Dataset items:

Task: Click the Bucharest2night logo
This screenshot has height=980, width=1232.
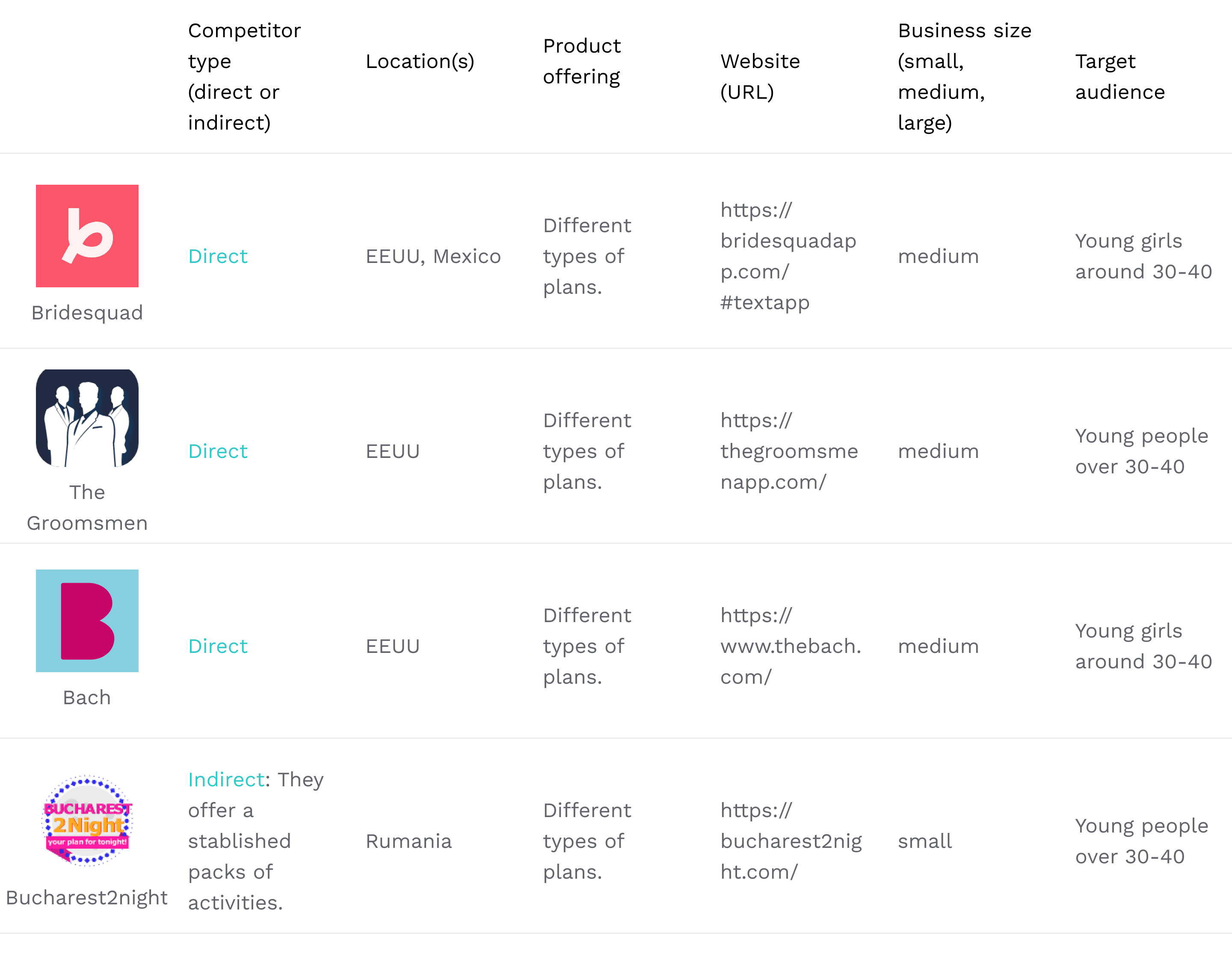Action: coord(87,821)
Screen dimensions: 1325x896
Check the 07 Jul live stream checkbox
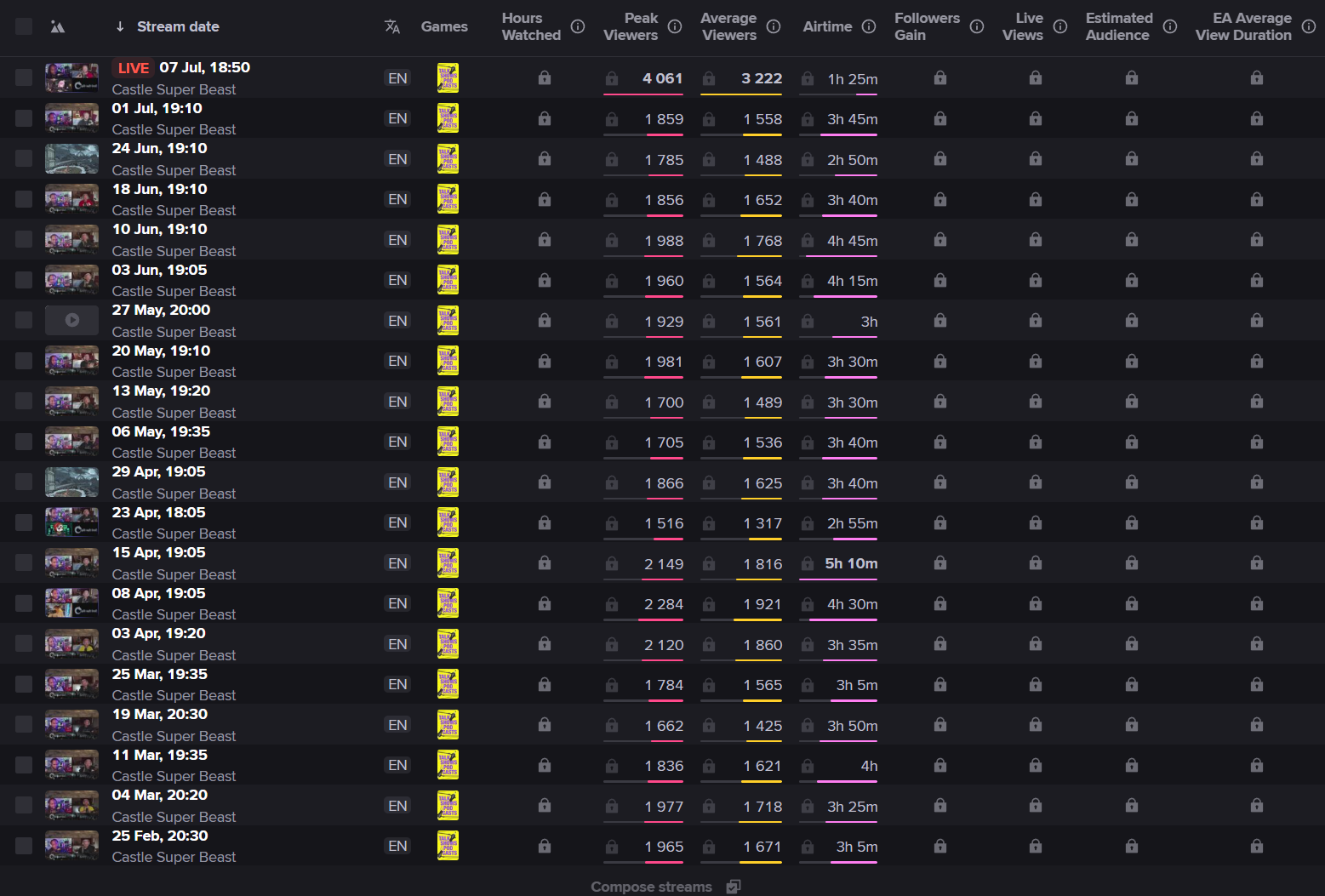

- _TRY IT_:
Return all records exactly as they stand above, except for pictures.

- _RESULT_:
Task: Click the Bucharest2night logo
This screenshot has height=980, width=1232.
Action: coord(87,821)
Screen dimensions: 1325x896
Check the 07 Jul live stream checkbox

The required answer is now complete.